Mr. Powell has a standing weekly breakfast with Treasury Secretary

Janet Yellen,

and the central bank’s Washington-based board has a monthly lunch with the White House’s Council of Economic Advisers. Presidents have routinely met with Fed leaders throughout the institution’s 108-year history on a less frequent basis.

The Fed is in the process of raising interest rates at the fastest pace since the 1980s. Minutes from the Fed’s May 3-4 policy meeting, released last week, show the central bank is likely to lift its benchmark interest rate, currently in a range between 0.75% and 1%, by a half percentage point at its next two meetings, in June and July.

While presidents and the party in power have often favored lower interest rates to support stronger growth, polls show that inflation is very unpopular, and Democrats are bracing for losses in this fall’s midterm congressional elections. Consumer confidence has slumped amid rising prices of food and gas.

Fed Chairman Jerome Powell previously met with the president in November.



Photo:

olivier douliery/Agence France-Presse/Getty Images

Lawmakers in both parties have supported the Fed’s efforts to raise interest rates, with some criticizing the Fed for having waited too long to do so.

Mr. Biden has said he won’t tell the Fed what to do but has broadly supported the Fed’s plans to withdraw stimulus. “I believe that inflation is our top economic challenge right now, and I think they do too,” Mr. Biden said on May 10.

Mr. Biden met with Mr. Powell at the White House previously on Nov. 4 as he weighed whether to appoint the Fed leader to a second term.

Mr. Powell was initially appointed to lead the central bank in 2018 by former President

Donald Trump,

who subsequently soured on the Fed leader and repeatedly criticized him in public statements.
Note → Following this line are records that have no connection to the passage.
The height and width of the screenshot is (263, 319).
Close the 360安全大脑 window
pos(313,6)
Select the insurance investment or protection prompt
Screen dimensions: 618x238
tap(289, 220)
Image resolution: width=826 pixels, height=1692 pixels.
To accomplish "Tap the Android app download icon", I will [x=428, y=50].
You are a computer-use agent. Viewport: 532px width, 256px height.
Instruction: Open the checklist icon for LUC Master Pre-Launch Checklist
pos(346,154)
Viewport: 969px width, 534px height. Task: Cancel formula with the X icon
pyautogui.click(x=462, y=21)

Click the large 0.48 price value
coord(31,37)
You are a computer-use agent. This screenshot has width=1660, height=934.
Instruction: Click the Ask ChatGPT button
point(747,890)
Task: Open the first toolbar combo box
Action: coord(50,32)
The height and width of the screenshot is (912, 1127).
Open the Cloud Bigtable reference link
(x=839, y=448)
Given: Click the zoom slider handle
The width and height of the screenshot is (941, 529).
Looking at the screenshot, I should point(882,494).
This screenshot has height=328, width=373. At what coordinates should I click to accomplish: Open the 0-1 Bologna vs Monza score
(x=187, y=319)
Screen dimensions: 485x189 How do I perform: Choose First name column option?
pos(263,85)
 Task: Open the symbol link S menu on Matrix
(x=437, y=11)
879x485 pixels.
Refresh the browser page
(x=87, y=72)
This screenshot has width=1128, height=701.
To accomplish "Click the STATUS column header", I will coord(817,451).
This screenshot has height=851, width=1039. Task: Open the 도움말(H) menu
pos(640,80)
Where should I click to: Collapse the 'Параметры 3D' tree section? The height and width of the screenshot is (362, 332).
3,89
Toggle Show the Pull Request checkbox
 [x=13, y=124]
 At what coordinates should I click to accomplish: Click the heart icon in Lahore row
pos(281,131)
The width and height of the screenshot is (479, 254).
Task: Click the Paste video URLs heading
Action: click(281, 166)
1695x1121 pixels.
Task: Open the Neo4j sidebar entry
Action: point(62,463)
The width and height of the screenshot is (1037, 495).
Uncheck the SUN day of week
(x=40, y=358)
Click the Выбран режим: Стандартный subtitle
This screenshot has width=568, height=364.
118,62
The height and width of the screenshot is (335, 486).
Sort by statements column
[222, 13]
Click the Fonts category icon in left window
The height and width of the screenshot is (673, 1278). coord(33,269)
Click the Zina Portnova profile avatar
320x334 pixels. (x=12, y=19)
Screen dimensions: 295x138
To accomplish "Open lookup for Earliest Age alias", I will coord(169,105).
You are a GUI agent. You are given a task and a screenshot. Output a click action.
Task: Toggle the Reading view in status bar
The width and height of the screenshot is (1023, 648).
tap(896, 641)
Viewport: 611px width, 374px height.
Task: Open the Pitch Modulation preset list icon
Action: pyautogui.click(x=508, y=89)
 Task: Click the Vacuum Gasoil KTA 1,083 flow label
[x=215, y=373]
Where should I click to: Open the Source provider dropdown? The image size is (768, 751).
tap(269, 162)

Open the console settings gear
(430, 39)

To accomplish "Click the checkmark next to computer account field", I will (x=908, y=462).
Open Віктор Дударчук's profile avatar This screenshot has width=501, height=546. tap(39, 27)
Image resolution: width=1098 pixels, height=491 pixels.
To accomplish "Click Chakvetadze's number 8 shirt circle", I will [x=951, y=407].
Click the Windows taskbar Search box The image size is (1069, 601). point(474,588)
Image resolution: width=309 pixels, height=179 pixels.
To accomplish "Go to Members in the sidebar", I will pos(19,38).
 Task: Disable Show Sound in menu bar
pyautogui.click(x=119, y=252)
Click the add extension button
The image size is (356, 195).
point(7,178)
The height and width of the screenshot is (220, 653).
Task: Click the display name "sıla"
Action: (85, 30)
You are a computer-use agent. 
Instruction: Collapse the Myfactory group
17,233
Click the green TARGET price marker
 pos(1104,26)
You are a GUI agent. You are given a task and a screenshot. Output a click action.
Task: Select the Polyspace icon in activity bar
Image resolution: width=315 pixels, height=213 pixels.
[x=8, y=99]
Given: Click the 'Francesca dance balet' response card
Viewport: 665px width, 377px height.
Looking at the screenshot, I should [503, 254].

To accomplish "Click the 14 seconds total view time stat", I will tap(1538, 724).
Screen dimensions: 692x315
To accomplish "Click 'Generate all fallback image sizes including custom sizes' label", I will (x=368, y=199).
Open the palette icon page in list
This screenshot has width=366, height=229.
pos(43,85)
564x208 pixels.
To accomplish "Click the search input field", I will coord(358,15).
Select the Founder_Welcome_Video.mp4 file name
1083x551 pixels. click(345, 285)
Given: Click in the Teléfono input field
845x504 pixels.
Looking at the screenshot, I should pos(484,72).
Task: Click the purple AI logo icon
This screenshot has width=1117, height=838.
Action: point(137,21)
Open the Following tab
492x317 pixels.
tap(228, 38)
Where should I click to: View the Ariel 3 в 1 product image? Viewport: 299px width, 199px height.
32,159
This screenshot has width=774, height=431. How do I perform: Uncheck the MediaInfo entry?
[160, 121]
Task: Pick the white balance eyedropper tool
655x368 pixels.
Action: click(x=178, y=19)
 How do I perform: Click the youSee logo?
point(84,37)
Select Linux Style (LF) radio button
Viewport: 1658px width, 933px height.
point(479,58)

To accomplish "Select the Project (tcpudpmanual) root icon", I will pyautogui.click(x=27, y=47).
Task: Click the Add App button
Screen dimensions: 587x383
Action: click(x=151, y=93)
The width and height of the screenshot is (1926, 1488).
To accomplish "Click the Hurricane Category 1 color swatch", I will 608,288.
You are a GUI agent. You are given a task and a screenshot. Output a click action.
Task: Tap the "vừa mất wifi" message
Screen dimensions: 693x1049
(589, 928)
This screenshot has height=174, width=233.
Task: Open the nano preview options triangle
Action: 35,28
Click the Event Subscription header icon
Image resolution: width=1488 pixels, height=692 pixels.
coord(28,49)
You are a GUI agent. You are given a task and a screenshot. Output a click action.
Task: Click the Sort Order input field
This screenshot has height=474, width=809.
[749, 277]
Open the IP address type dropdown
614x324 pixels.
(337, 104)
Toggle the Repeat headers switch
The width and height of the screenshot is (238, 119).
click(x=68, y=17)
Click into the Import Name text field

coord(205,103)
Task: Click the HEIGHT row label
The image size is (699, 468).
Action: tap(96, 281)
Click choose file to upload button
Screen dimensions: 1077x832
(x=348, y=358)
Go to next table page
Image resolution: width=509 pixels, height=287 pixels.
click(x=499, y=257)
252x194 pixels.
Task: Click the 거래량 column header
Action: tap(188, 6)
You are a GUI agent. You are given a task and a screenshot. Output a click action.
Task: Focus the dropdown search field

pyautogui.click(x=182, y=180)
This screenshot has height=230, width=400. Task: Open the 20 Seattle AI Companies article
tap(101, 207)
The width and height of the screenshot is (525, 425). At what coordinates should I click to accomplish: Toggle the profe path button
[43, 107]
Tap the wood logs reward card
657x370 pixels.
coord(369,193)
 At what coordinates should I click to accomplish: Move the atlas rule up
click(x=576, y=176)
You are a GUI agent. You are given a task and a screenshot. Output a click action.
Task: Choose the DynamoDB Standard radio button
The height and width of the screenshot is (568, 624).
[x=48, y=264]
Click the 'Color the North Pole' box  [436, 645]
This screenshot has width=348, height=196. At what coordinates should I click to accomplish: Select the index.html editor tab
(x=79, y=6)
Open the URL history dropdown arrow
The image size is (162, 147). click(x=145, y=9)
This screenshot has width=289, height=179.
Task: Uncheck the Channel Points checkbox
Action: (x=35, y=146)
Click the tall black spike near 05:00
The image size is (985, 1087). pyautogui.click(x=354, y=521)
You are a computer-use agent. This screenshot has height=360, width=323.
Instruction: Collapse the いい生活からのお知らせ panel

Those comments ended a nearly 25-year custom in which presidents had refrained from publicly weighing in on monetary policy. The public pressure sometimes fueled speculation in financial markets that the central bank might change policy to satisfy political demands, particularly at intervals when they coincided with policy shifts that Mr. Powell and his colleagues said were driven solely by changes in the economic outlook.

Mr. Biden has frequently promised to maintain a hands-off approach with the central bank. “The Federal Reserve is an independent operation,” he said in April 2021. “I want to be real clear that I’m not going to do the kinds of things that have been done in the last administration…telling them what they should and shouldn’t do.”